In [5]:
import pandas as pd
from tpot import TPOTClassifier
from sklearn.model_selection import train_test_split
from sklearn.metrics import accuracy_score

# 加载训练数据
train_df = pd.read_csv('./data/iris_train.csv')

# 指定目标列
y = 'Species'  # 假设标签列名为 'Species'
X_train = train_df.drop(columns=[y])
y_train = train_df[y]

# 加载测试数据
test_df = pd.read_csv('./data/iris_test.csv')

# 指定目标列
X_test = test_df.drop(columns=[y])
y_test = test_df[y]  # 假设测试数据也包含标签

# 创建 TPOT 分类器
tpot = TPOTClassifier(generations=5,  # 设置遗传算法的代数
                      population_size=10,  # 设置每一代的个体数量
                      verbosity=2,  # 设置输出详细程度
                      random_state=42,  # 设置随机种子
                      scoring='accuracy',  # 选择评估指标
                      n_jobs=-1)  # 使用所有可用的 CPU 核心

# 训练 TPOT 模型
tpot.fit(X_train, y_train)

# 查看最佳模型
print("Best model found by TPOT:")
print(tpot.fitted_pipeline_)

# 使用最佳模型在测试集上进行预测
predictions = tpot.predict(X_test)

# 计算测试集上的准确率
accuracy = accuracy_score(y_test, predictions)
print(f"Accuracy on the test set: {accuracy:.4f}")

# 将预测结果保存到 CSV 文件
test_df['predicted_species'] = predictions
test_df.to_csv('./output/iris_test_predictions.csv', index=False)

# 打印预测结果
print("Predictions on the test set:")
print(test_df[['Species', 'predicted_species']].head())
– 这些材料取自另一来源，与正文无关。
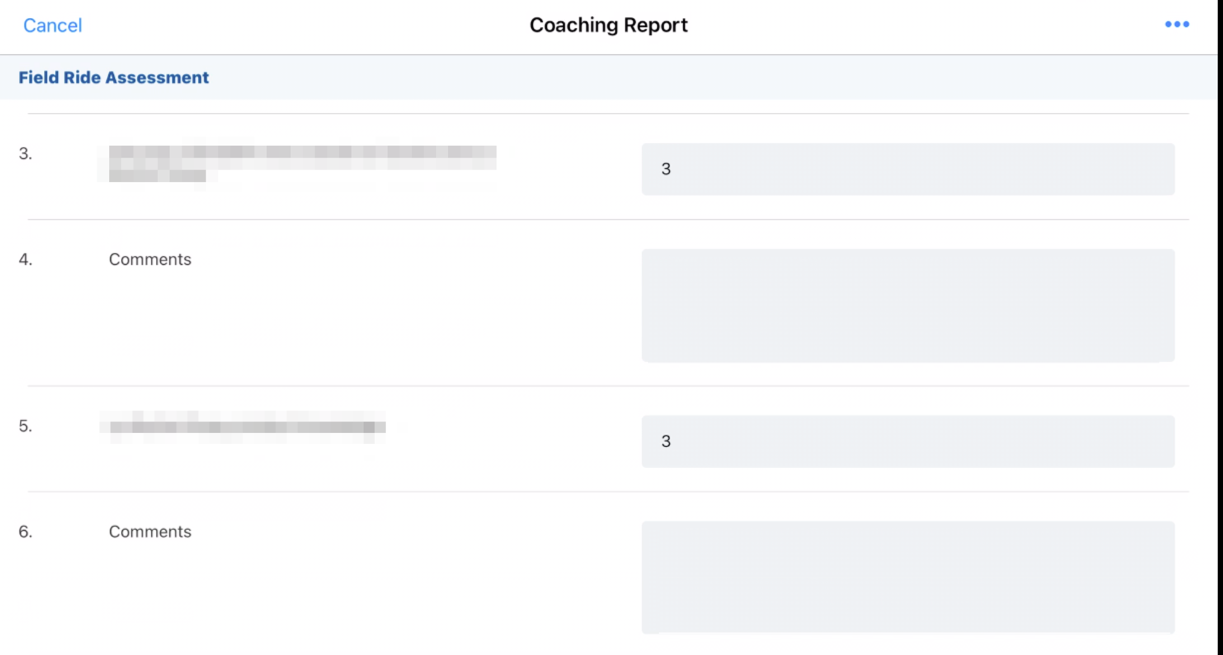Click the rating field for question 5
The image size is (1223, 655).
[x=907, y=441]
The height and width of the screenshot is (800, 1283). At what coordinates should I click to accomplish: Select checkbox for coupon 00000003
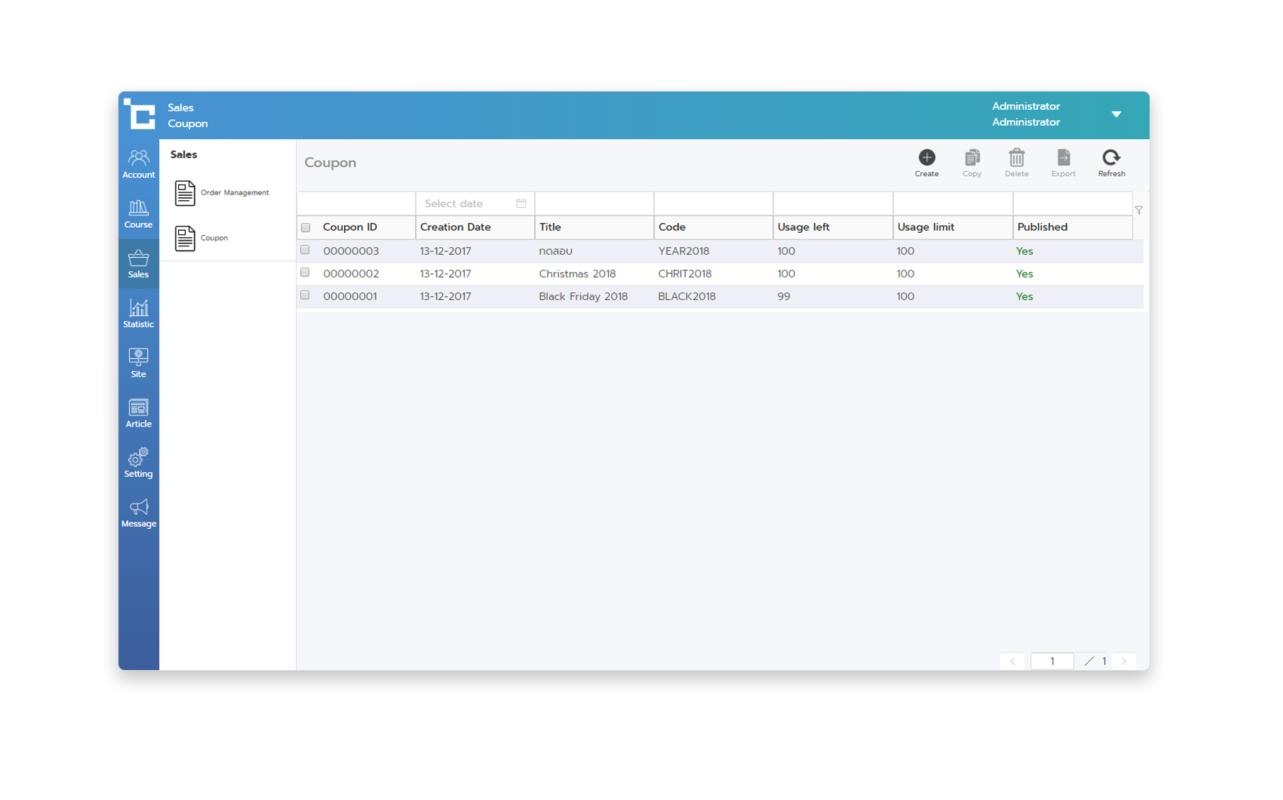pyautogui.click(x=305, y=250)
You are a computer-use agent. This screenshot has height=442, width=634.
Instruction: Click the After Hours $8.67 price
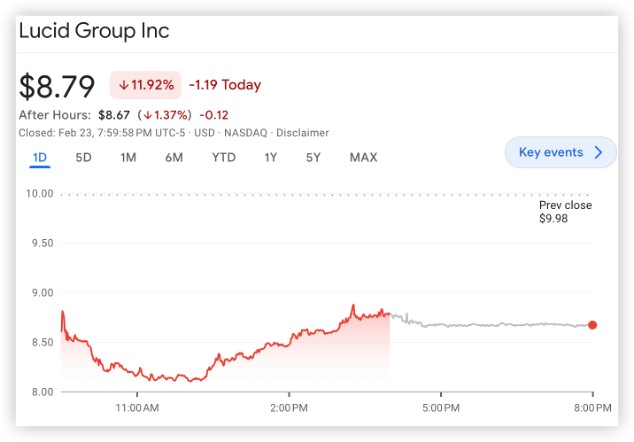tap(115, 115)
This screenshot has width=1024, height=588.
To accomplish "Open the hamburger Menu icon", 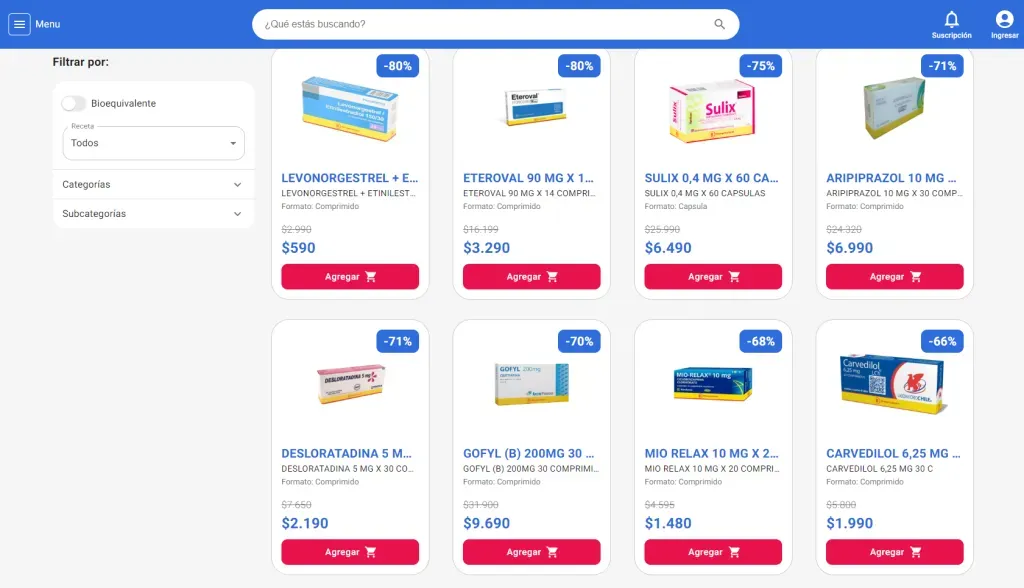I will [x=20, y=24].
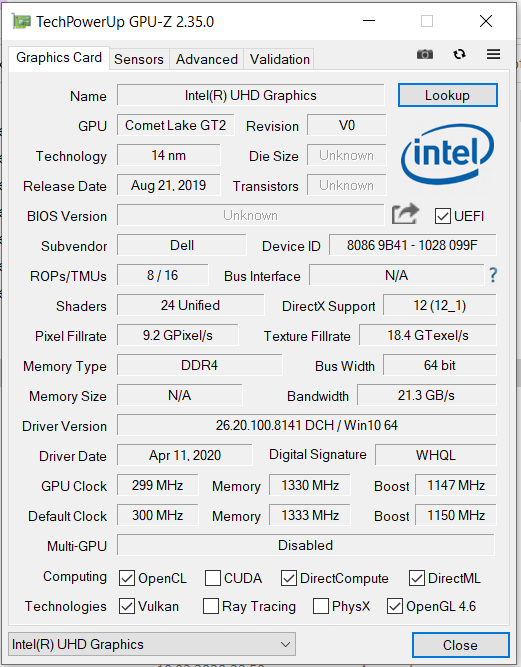Toggle the UEFI checkbox
Image resolution: width=521 pixels, height=667 pixels.
[x=442, y=216]
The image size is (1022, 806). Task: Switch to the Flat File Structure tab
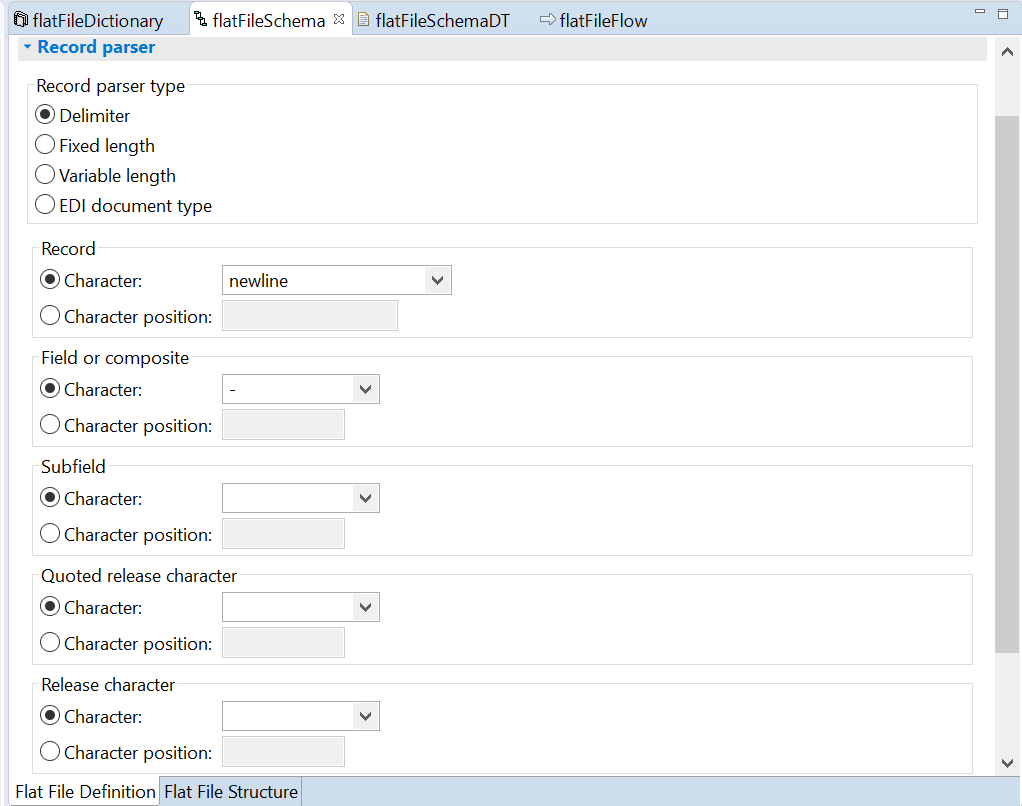pos(230,791)
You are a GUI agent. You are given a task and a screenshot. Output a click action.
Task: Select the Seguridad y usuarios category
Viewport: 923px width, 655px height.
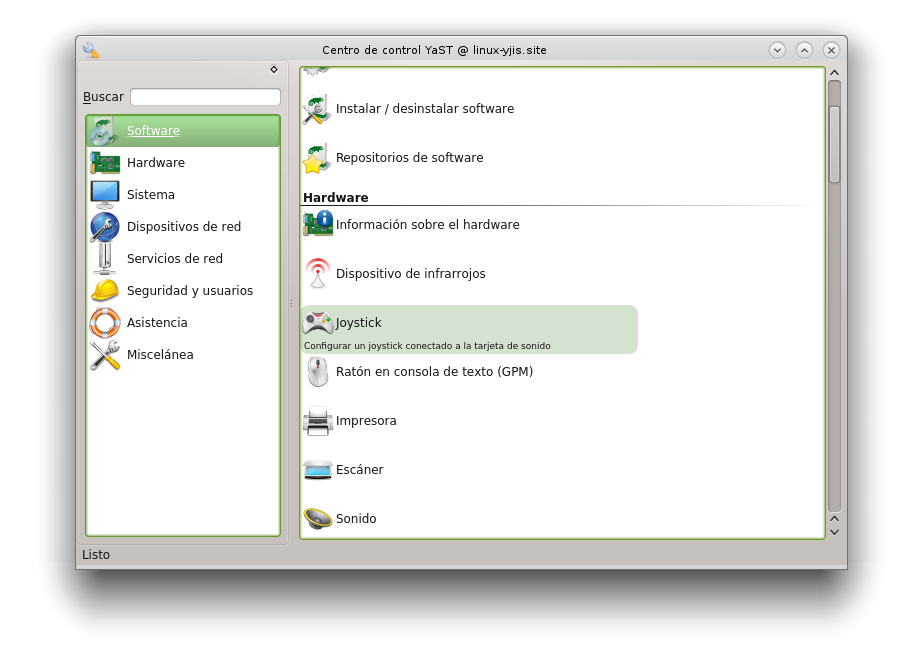click(190, 290)
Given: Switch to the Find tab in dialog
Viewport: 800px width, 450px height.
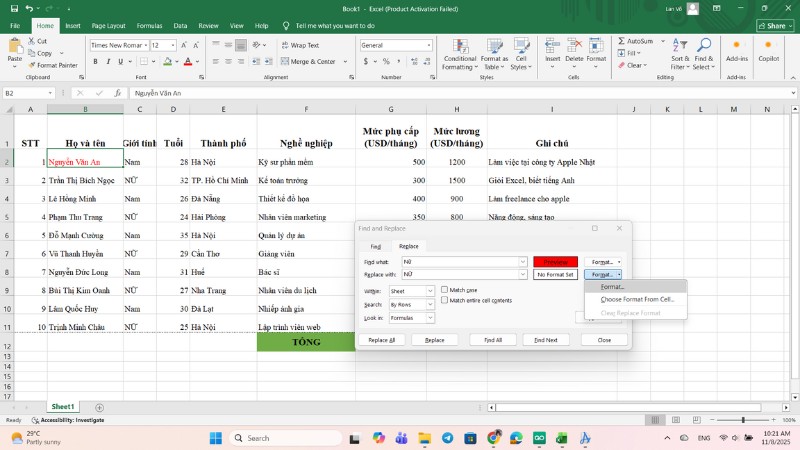Looking at the screenshot, I should pyautogui.click(x=376, y=246).
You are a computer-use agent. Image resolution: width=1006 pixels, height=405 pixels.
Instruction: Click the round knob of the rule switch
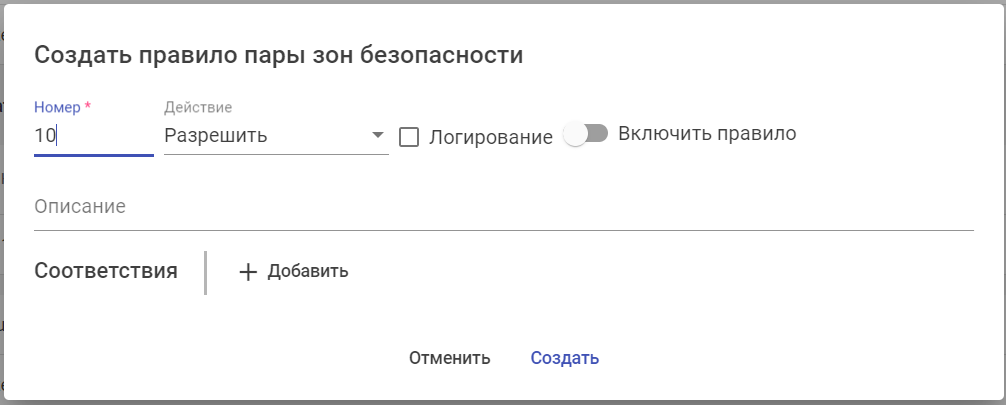point(575,135)
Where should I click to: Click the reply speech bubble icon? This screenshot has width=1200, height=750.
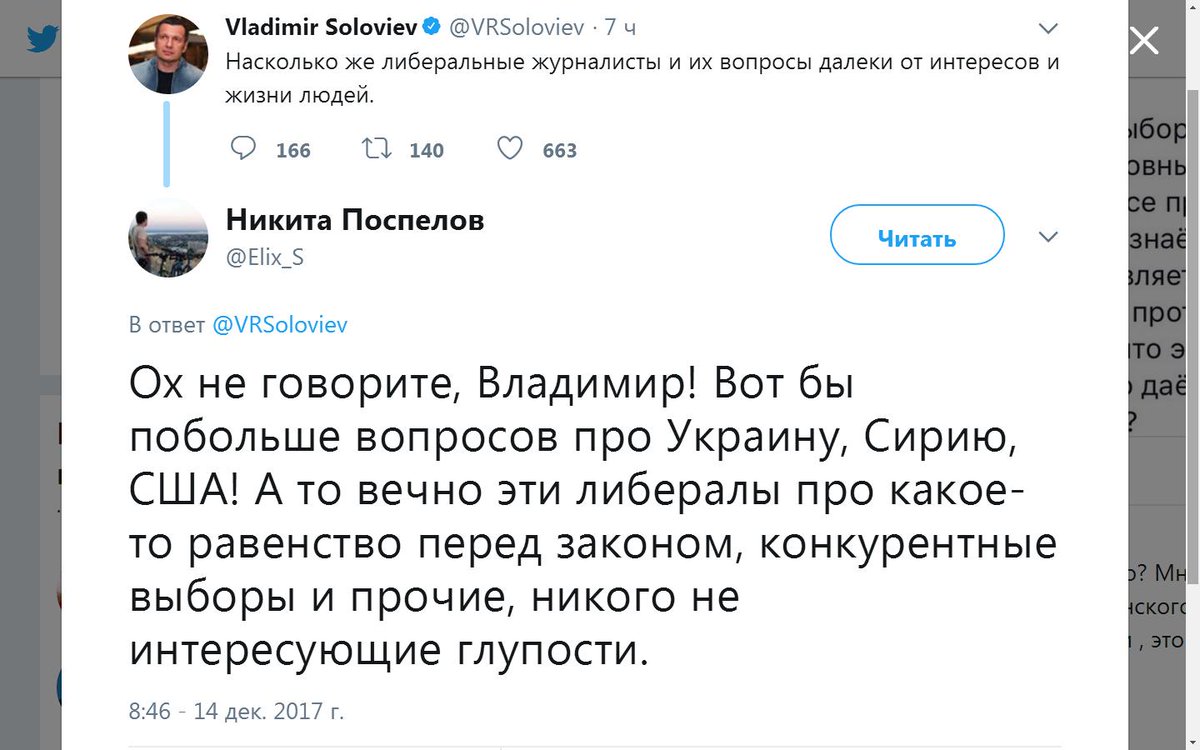pos(243,149)
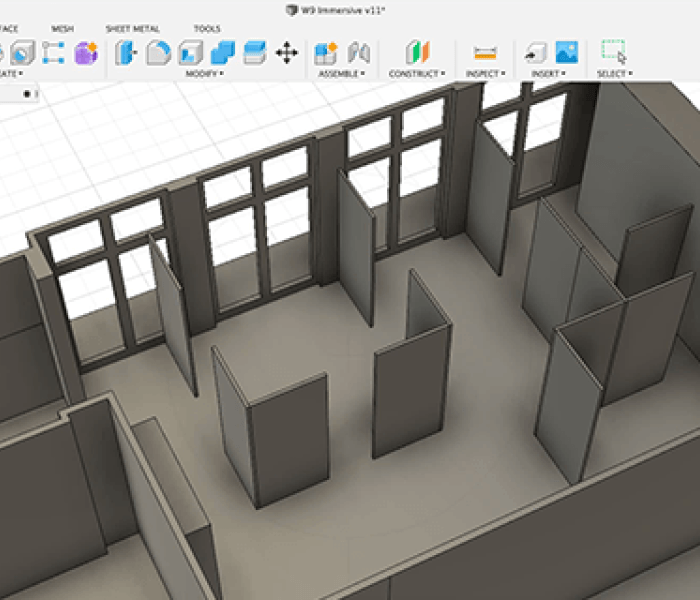The width and height of the screenshot is (700, 600).
Task: Switch to the MESH tab
Action: pyautogui.click(x=62, y=29)
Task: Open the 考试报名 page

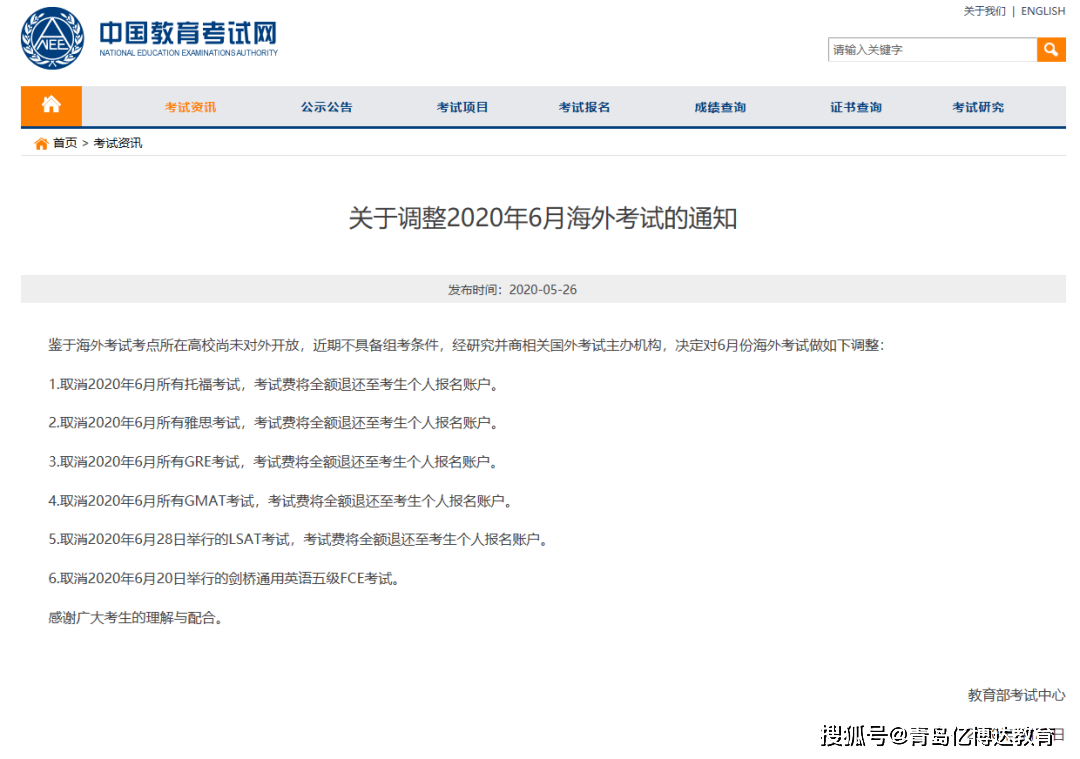Action: [x=583, y=106]
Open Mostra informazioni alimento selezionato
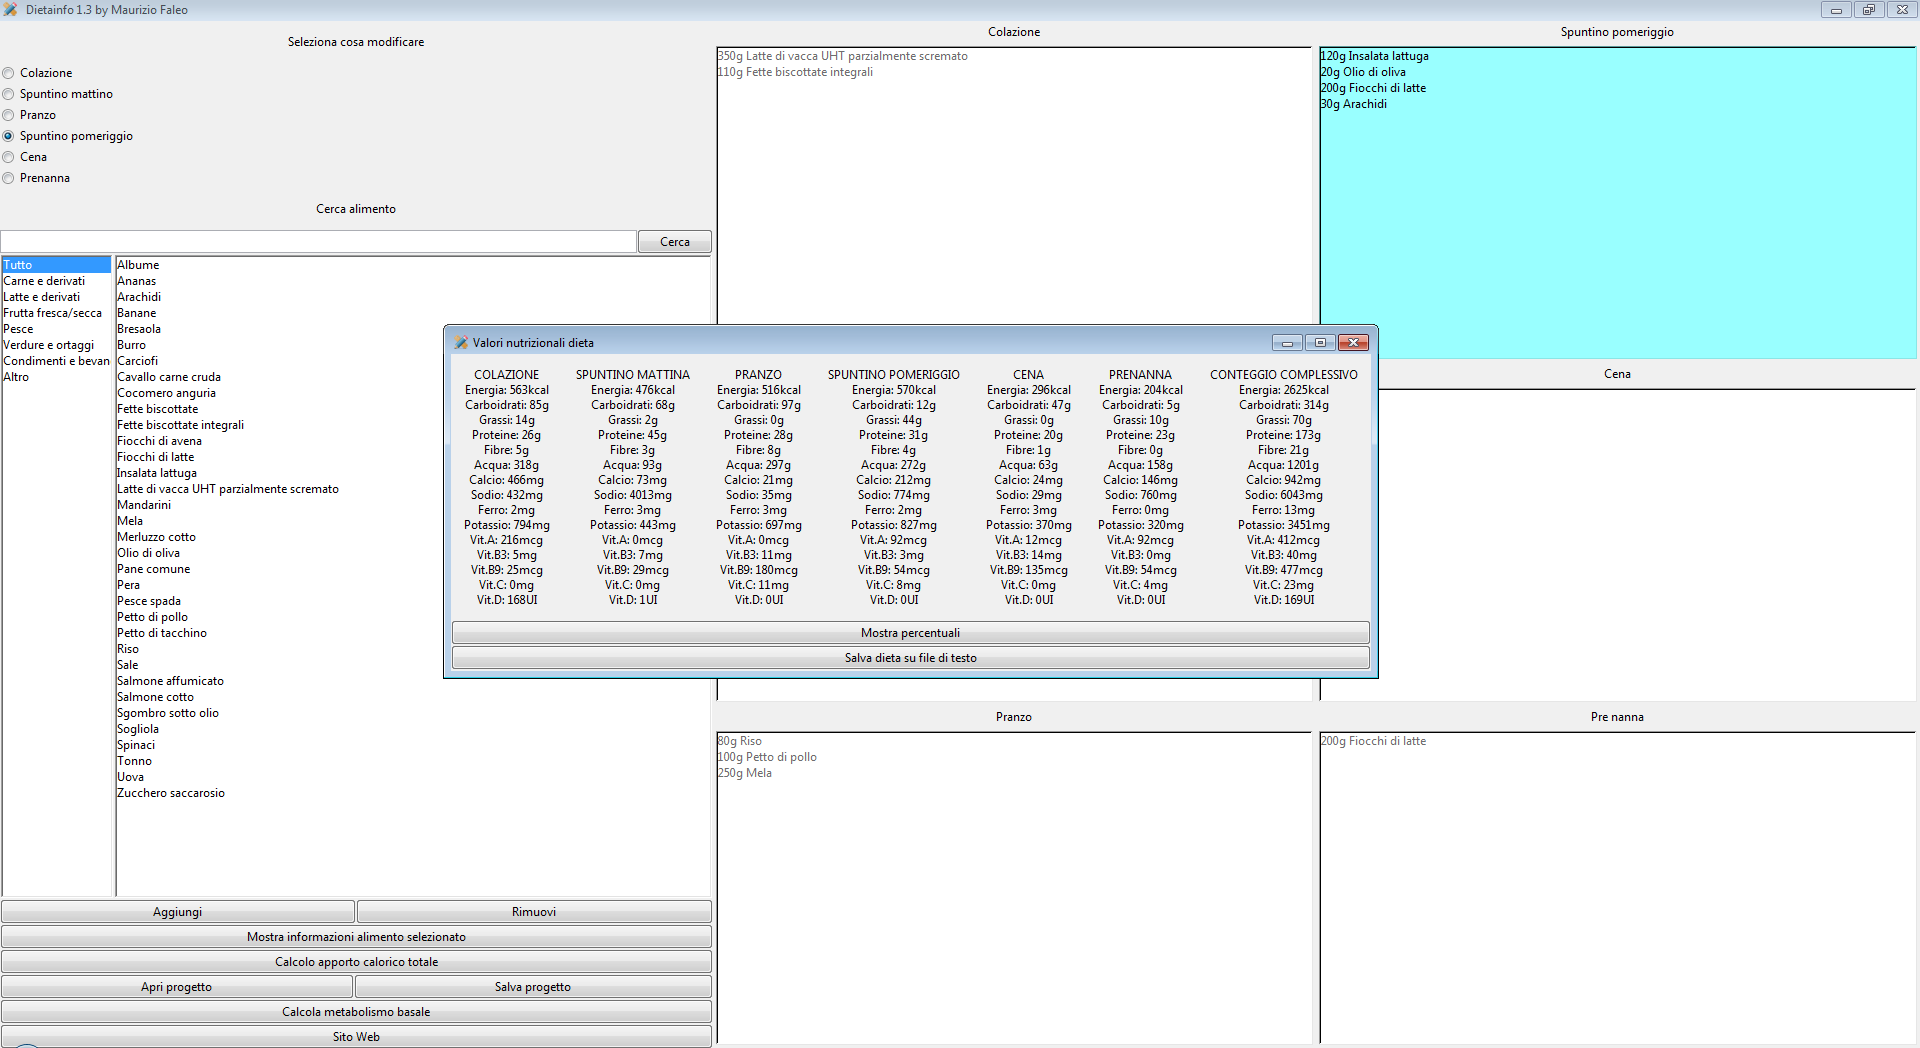The image size is (1920, 1048). (x=356, y=937)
                                                                            
Generation 1 - Current best internal CV score: 0.95
                                                                            
Generation 2 - Current best internal CV score: 0.9583333333333334
                                                                            
Generation 3 - Current best internal CV score: 0.9583333333333334
                                                                            
Generation 4 - Current best internal CV score: 0.9583333333333334
                                                                            
Generation 5 - Current best internal CV score: 0.9583333333333334
                                                                            
Best pipeline: ExtraTreesClassifier(input_matrix, bootstrap=False, criterion=entropy, max_features=0.8, min_samples_leaf=19, min_samples_split=9, n_estimators=100)
Best model found by TPOT:
Pipeline(steps=[('extratreesclas